Ты — хитрый, я — тоже. Я ушел из комнаты, чтобы посмотреть, что ты будешь делать, стоял за дверью и слышал, как ты уговаривал ее. Ты вел себя невинно и благородно. Ты вообще нехороший человек, пьешь много, а не пьянеешь, от этого дети твои будут алкоголиками. Мой отец тоже много пил и не пьянел, а я — алкоголик.
Потом мы сидели на «Стрелке» под дурацким пузырем тумана, курили, и, когда вспыхивал огонек папирос, — видно было, как седеют наши пальто, покрываясь тусклым бисером сырости.
Леонид говорил с неограниченной откровенностью, и это не была откровенность пьяного, — его ум почти не пьянел до момента, пока яд алкоголя совершенно прекращал работу мозга.

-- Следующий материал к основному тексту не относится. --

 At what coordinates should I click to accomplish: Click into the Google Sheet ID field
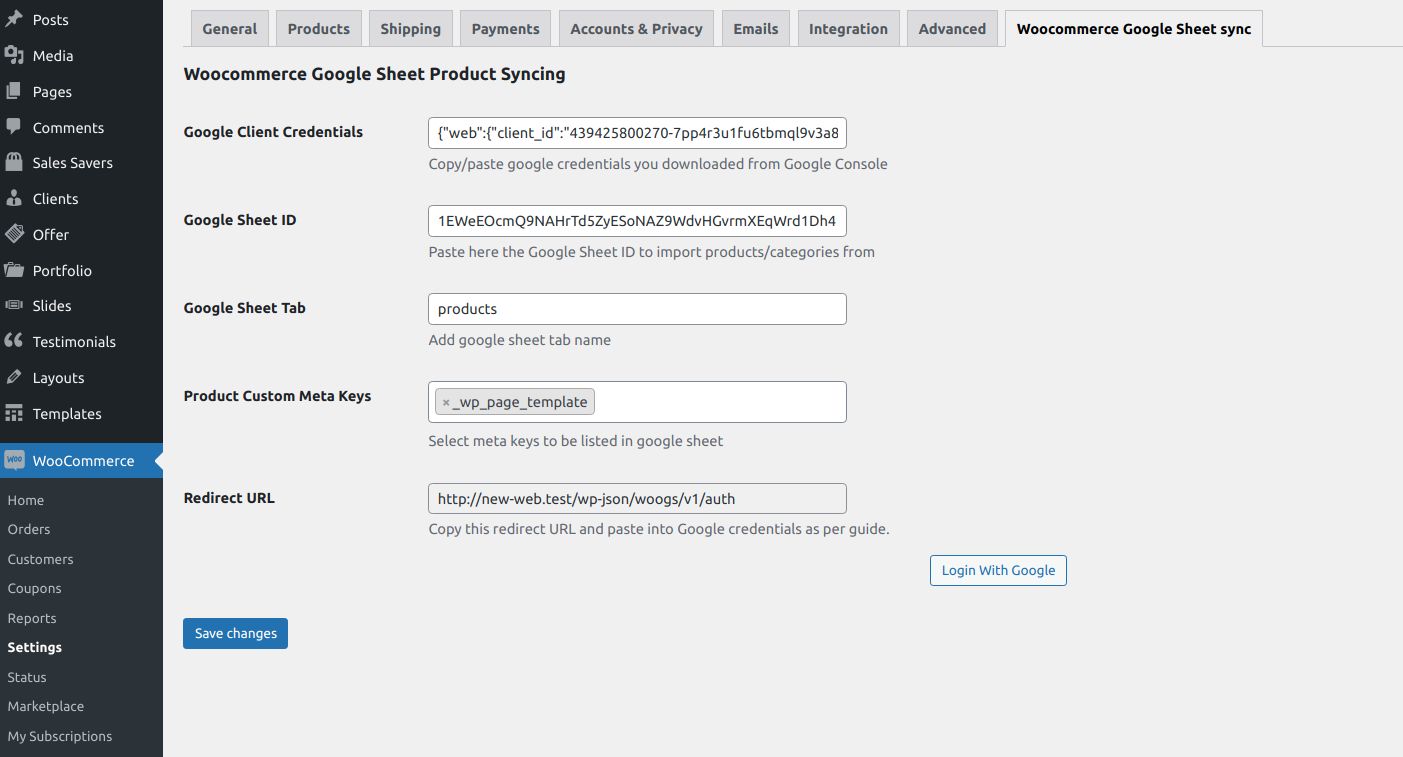637,221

— Если бы я остался с девками, это кончилось бы плохо для кого-то. Всё так. Но — за это я тебя и не люблю, именно за это! Ты мешаешь мне быть самим собою. Оставь меня — я буду шире. Ты, может быть, обруч на бочке, уйдешь и — бочка рассыплется, но — пускай рассыплется, — понимаешь? Ничего не надо сдерживать, пусть все разрушается. Может быть, истинный смысл жизни именно в разрушении чего-то, чего мы не знаем; или — всего, что придумано и сделано нами.
Темные глаза его угрюмо упирались в серую массу вокруг него и над ним, иногда он их опускал к земле, мокрой, усыпанной листьями, и топал ногами, словно пробуя прочность земли.
— Я не знаю, что ты думаешь, но — то, что ты всегда говоришь, не твоей веры, не твоей молитвы слова. Ты говоришь, что все силы жизни исходят от нарушения равновесия, а сам ищешь именно равновесия, какой-то гармонии и меня толкаешь на это, тогда как — по-твоему же — равновесие — смерть!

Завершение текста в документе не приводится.